As we reported in a three-part series on how Brazil has become a model for developing nations – well before it was discussed how much it would cost to tap its massive discovery that lies hundreds of kilometers offshore and under a 2,000-meter shelf of salt – politicians were already bickering over how the oil bonanza should be spent.
The framework will, among other things, introduce a production-sharing model from the current concession system, make Petrobras the operator of new offshore fields, and give it a 30 percent minimum stake in future subsalt projects. It also creates a state fund for oil revenues and creates a new state-run energy holding firm. The proposal still must be approved in both houses of Congress.
'The oil is ours'
President Lula da Silva called the proposal a new "Independence Day" for Brazil.
The tone suggests much about the political significance of the debate, says João Augusto de Castro Neves, a political analyst with the CAC consulting firm in Brasilia. Petrobras was born with the slogan "the oil is ours."
"Now they are saying, the deep-sea oil is ours," says Mr. Castro Neves. "People are scared that by establishing that old state control, there will be more inefficiency and corruption."
Petrobras is one of Brazil's greatest success stories. But this announcement has some worried that its gains could be undone if private companies invest less than they might have, due to concerns over too much government control. Many big oil companies will be wishing for the status quo.
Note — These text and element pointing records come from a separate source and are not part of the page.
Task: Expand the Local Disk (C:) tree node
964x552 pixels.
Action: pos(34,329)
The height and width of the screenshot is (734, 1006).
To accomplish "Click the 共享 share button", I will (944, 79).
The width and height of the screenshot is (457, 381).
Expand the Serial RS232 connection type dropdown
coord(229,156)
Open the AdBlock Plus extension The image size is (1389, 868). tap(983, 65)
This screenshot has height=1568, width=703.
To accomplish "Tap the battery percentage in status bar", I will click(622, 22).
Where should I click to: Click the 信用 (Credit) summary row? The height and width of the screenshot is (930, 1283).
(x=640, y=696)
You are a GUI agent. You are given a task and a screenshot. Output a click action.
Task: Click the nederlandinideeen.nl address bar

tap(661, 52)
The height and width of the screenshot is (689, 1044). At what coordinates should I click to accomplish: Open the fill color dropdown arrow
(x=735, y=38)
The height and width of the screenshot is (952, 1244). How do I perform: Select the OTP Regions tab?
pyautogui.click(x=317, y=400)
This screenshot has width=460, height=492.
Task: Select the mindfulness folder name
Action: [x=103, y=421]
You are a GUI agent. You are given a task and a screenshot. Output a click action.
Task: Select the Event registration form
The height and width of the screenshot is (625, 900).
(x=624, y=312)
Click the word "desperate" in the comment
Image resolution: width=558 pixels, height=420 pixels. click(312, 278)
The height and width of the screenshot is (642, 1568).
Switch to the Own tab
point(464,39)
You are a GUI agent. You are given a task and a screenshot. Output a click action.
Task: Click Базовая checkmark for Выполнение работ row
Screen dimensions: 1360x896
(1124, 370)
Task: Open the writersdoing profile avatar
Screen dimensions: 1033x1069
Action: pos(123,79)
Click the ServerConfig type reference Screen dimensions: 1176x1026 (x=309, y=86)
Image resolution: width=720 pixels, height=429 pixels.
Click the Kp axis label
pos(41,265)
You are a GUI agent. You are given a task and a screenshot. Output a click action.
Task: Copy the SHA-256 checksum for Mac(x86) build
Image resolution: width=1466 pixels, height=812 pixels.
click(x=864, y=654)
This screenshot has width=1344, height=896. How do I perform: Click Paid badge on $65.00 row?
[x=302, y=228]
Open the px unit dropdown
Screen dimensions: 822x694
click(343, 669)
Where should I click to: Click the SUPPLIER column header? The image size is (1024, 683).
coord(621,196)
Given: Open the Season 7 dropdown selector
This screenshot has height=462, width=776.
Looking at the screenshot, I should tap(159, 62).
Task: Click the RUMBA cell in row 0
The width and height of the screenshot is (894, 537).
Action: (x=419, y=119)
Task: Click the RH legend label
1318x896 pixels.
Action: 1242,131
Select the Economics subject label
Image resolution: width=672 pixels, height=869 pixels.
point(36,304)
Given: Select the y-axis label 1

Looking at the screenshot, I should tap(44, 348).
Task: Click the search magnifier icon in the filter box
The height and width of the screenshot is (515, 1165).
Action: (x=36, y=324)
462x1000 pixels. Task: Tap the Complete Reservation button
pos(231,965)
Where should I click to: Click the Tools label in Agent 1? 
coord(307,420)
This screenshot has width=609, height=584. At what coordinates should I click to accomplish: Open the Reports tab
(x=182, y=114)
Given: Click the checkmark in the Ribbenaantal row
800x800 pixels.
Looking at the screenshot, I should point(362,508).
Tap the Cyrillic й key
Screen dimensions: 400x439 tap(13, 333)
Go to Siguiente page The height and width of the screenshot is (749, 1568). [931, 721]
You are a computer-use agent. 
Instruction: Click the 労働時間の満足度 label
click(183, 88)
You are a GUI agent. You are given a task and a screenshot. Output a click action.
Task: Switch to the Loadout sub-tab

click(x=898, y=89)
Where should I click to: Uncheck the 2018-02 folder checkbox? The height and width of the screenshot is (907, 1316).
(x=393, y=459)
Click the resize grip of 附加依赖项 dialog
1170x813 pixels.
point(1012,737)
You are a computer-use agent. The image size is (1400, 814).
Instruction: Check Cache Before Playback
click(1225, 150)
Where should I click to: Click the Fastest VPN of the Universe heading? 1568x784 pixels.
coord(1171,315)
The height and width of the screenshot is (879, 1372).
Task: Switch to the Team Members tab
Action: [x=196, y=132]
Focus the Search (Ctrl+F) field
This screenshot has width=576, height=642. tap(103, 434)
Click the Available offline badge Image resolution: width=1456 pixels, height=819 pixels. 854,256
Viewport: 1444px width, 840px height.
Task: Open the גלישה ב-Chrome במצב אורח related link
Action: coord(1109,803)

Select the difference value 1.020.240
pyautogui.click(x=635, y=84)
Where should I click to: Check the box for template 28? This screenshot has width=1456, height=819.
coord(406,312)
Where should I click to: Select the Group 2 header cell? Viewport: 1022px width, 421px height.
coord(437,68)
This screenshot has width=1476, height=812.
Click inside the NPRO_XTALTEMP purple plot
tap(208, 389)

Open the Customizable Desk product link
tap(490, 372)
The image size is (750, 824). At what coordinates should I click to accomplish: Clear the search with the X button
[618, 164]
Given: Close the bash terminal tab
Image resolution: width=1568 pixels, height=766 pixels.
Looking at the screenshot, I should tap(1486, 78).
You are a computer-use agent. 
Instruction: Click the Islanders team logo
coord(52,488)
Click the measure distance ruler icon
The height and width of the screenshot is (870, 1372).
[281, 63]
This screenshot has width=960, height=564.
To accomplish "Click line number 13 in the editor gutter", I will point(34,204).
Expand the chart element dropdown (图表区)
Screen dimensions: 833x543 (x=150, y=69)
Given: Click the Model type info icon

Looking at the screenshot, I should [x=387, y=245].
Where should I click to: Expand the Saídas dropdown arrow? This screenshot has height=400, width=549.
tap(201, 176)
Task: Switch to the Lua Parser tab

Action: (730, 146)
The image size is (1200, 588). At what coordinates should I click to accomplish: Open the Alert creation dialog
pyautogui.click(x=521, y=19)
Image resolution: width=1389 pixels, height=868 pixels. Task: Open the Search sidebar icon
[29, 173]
And Bloomberg News reports that Petrobras stock price fell the most in six months over concern that the new plans may include selling new shares to the government and other investors.
Following the populist path?
Many industry specialists say no.
Jorge Pinon, an energy researcher at the University of Miami and a former executive of Amoco in Latin America, says that big oil companies are not scared away from Brazil as they are in other countries where state energy companies, such as Venezuela's PDVSA, have taken more control,
"The state will have greater participation," says Mr. Pinon. "But you will not see companies running away from Brazil. ... That is what makes Petrobras different from PDVSA. PDVSA wanted more [state] participation, but also wanted control."
In fact, Pinon says that the new rules could help boost Petrobras's leadership role in the world.
"All international oil companies have a big comfort factor working with Petrobras," he says. "You know what you are getting into. You know they play by the rules. I don't think Petrobras has anything to lose [with the new rules]. It has a lot to gain."